2. Non-substitutable biosimilars (referred to as “biosimilars” in this discussion) do not necessarily require full characterization of the branded drug’s active ingredients or reverse engineering of the branded drug’s manufacturing process, and hence transgenic drugs can play a role here. However, because biosimilars are by definition not substitutable for their branded counterparts, they will need to be actively marketed just as branded drugs are marketed. The need to build a sales and marketing infrastructure and hire a salesforce renders the economics of biosimilars similar to the economics of branded biologics with the lone exception that the clinical data used to obtain regulatory approval may rely in part on published clinical data for the branded drug.

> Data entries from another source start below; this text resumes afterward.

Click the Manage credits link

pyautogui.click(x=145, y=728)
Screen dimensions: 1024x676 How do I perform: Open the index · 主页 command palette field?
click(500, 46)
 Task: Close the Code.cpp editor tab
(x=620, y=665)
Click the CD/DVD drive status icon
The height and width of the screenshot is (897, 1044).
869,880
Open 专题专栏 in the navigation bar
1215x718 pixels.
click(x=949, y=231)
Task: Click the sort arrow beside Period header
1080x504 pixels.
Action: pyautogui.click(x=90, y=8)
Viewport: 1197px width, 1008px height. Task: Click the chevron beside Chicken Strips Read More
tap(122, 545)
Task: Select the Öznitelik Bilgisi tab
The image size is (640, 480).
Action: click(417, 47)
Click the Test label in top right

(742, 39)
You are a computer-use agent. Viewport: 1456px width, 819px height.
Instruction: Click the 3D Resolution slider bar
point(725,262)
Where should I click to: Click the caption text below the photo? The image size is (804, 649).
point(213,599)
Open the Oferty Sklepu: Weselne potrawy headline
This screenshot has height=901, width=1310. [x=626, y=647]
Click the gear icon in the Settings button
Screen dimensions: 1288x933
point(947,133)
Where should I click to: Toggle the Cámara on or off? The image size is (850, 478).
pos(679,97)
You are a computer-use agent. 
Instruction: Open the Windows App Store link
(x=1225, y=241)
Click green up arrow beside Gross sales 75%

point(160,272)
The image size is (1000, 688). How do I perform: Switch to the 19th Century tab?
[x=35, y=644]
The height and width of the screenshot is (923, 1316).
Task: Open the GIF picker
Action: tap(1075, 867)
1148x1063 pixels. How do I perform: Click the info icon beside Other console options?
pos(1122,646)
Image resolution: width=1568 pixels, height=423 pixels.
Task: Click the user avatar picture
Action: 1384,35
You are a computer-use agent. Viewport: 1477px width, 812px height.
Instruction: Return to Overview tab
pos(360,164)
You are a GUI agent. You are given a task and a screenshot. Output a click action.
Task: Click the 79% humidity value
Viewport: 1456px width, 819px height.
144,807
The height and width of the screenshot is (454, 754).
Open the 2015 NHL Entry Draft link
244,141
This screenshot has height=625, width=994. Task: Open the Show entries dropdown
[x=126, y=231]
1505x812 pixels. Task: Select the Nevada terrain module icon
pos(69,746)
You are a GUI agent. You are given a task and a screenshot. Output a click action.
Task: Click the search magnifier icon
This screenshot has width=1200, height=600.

The EMEA has approved several biosimilars, but all of them are relatively simple proteins such as EPO, G-CSF, and hGH. Whether the EMEA will approve biosimilars for antibodies and plasma proteins remains to be seen. In the US, the only approved biosimilar is Omnitrope from NVS; Omnitrope got through the FDA due to the historical accident that the FDA regulates hGH drugs as small molecules rather than biologics.